The data below needs to be returned exactly, line for line.

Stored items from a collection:
-*-*-

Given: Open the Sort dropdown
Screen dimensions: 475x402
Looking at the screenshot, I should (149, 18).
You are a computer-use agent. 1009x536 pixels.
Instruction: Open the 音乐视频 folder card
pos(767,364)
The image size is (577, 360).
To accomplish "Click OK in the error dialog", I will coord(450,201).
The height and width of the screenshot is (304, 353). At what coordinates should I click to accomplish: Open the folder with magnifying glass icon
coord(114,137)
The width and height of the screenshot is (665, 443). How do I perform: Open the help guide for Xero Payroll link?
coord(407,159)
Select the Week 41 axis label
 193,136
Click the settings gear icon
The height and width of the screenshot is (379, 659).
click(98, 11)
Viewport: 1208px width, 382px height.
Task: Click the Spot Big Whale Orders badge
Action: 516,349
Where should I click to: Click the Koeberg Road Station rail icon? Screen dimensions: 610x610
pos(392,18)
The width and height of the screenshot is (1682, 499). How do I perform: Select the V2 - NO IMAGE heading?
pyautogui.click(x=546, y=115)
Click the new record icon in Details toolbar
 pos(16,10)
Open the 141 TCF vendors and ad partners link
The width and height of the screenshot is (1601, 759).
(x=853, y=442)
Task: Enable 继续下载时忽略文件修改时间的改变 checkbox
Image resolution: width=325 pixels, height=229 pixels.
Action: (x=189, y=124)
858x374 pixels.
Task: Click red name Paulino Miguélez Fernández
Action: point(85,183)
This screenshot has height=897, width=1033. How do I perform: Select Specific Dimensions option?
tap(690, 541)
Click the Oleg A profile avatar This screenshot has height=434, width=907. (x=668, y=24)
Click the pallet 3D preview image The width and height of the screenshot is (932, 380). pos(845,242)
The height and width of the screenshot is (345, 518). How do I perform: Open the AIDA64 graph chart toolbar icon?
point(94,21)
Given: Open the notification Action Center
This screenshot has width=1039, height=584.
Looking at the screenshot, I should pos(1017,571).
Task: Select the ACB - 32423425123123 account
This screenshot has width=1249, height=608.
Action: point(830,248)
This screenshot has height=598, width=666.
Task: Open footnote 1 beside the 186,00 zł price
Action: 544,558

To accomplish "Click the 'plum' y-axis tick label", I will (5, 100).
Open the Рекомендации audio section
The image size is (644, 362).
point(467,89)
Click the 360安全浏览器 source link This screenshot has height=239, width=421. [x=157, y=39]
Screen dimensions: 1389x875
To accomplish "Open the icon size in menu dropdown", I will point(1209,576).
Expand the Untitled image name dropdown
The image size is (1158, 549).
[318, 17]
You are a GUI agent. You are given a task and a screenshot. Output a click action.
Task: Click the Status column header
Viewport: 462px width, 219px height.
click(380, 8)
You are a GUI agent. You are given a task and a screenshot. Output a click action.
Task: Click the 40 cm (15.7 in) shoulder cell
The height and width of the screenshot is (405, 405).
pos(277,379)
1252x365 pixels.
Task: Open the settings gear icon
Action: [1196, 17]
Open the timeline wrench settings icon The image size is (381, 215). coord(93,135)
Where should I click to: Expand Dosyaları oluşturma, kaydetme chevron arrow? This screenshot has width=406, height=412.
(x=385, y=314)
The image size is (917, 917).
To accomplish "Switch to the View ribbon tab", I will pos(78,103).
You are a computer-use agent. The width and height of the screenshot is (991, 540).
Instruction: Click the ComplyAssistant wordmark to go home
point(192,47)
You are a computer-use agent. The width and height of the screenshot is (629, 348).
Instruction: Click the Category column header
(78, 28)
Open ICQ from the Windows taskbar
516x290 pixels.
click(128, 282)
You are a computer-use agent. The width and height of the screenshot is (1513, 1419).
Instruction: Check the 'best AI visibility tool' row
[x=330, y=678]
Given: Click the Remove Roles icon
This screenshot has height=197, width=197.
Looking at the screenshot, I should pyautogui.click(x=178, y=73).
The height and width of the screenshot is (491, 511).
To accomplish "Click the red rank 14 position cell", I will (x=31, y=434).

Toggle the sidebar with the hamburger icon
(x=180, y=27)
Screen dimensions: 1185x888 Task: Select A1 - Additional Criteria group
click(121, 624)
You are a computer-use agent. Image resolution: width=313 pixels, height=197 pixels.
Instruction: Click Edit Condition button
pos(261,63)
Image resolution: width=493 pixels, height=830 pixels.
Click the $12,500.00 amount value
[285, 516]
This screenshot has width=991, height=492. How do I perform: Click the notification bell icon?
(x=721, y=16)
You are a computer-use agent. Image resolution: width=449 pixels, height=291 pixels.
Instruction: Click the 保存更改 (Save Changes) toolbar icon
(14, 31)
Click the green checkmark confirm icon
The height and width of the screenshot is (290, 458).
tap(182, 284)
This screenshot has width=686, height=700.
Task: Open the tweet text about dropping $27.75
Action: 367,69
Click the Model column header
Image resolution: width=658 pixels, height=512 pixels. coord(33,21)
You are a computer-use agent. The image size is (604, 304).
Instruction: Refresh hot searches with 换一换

-*-*-

**Task output:**
Given: Open the Sort dropdown
Screen dimensions: 475x402
Looking at the screenshot, I should (149, 18).
You are a computer-use agent. 1009x536 pixels.
Instruction: Open the 音乐视频 folder card
pos(767,364)
The image size is (577, 360).
To accomplish "Click OK in the error dialog", I will coord(450,201).
The height and width of the screenshot is (304, 353). At what coordinates should I click to accomplish: Open the folder with magnifying glass icon
coord(114,137)
The width and height of the screenshot is (665, 443). How do I perform: Open the help guide for Xero Payroll link?
coord(407,159)
Select the Week 41 axis label
 193,136
Click the settings gear icon
The height and width of the screenshot is (379, 659).
click(98, 11)
Viewport: 1208px width, 382px height.
Task: Click the Spot Big Whale Orders badge
Action: 516,349
Where should I click to: Click the Koeberg Road Station rail icon? Screen dimensions: 610x610
pos(392,18)
The width and height of the screenshot is (1682, 499). How do I perform: Select the V2 - NO IMAGE heading?
pyautogui.click(x=546, y=115)
Click the new record icon in Details toolbar
 pos(16,10)
Open the 141 TCF vendors and ad partners link
The width and height of the screenshot is (1601, 759).
(x=853, y=442)
Task: Enable 继续下载时忽略文件修改时间的改变 checkbox
Image resolution: width=325 pixels, height=229 pixels.
Action: (x=189, y=124)
858x374 pixels.
Task: Click red name Paulino Miguélez Fernández
Action: point(85,183)
This screenshot has height=897, width=1033. How do I perform: Select Specific Dimensions option?
tap(690, 541)
Click the Oleg A profile avatar This screenshot has height=434, width=907. (x=668, y=24)
Click the pallet 3D preview image The width and height of the screenshot is (932, 380). pos(845,242)
The height and width of the screenshot is (345, 518). How do I perform: Open the AIDA64 graph chart toolbar icon?
point(94,21)
Given: Open the notification Action Center
This screenshot has width=1039, height=584.
Looking at the screenshot, I should pos(1017,571).
Task: Select the ACB - 32423425123123 account
This screenshot has width=1249, height=608.
Action: point(830,248)
This screenshot has height=598, width=666.
Task: Open footnote 1 beside the 186,00 zł price
Action: 544,558

To accomplish "Click the 'plum' y-axis tick label", I will (5, 100).
Open the Рекомендации audio section
The image size is (644, 362).
point(467,89)
Click the 360安全浏览器 source link This screenshot has height=239, width=421. [x=157, y=39]
Screen dimensions: 1389x875
To accomplish "Open the icon size in menu dropdown", I will point(1209,576).
Expand the Untitled image name dropdown
The image size is (1158, 549).
[318, 17]
You are a GUI agent. You are given a task and a screenshot. Output a click action.
Task: Click the Status column header
Viewport: 462px width, 219px height.
click(380, 8)
You are a GUI agent. You are given a task and a screenshot. Output a click action.
Task: Click the 40 cm (15.7 in) shoulder cell
The height and width of the screenshot is (405, 405).
pos(277,379)
1252x365 pixels.
Task: Open the settings gear icon
Action: [1196, 17]
Open the timeline wrench settings icon The image size is (381, 215). coord(93,135)
Where should I click to: Expand Dosyaları oluşturma, kaydetme chevron arrow? This screenshot has width=406, height=412.
(x=385, y=314)
The image size is (917, 917).
To accomplish "Switch to the View ribbon tab", I will pos(78,103).
You are a computer-use agent. The width and height of the screenshot is (991, 540).
Instruction: Click the ComplyAssistant wordmark to go home
point(192,47)
You are a computer-use agent. The width and height of the screenshot is (629, 348).
Instruction: Click the Category column header
(78, 28)
Open ICQ from the Windows taskbar
516x290 pixels.
click(128, 282)
You are a computer-use agent. The width and height of the screenshot is (1513, 1419).
Instruction: Check the 'best AI visibility tool' row
[x=330, y=678]
Given: Click the Remove Roles icon
This screenshot has height=197, width=197.
Looking at the screenshot, I should pyautogui.click(x=178, y=73).
The height and width of the screenshot is (491, 511).
To accomplish "Click the red rank 14 position cell", I will (x=31, y=434).

Toggle the sidebar with the hamburger icon
(x=180, y=27)
Screen dimensions: 1185x888 Task: Select A1 - Additional Criteria group
click(121, 624)
You are a computer-use agent. Image resolution: width=313 pixels, height=197 pixels.
Instruction: Click Edit Condition button
pos(261,63)
Image resolution: width=493 pixels, height=830 pixels.
Click the $12,500.00 amount value
[285, 516]
This screenshot has width=991, height=492. How do I perform: Click the notification bell icon?
(x=721, y=16)
You are a computer-use agent. Image resolution: width=449 pixels, height=291 pixels.
Instruction: Click the 保存更改 (Save Changes) toolbar icon
(14, 31)
Click the green checkmark confirm icon
The height and width of the screenshot is (290, 458).
tap(182, 284)
This screenshot has width=686, height=700.
Task: Open the tweet text about dropping $27.75
Action: 367,69
Click the Model column header
Image resolution: width=658 pixels, height=512 pixels. coord(33,21)
You are a computer-use agent. The image size is (604, 304).
Instruction: Refresh hot searches with 换一换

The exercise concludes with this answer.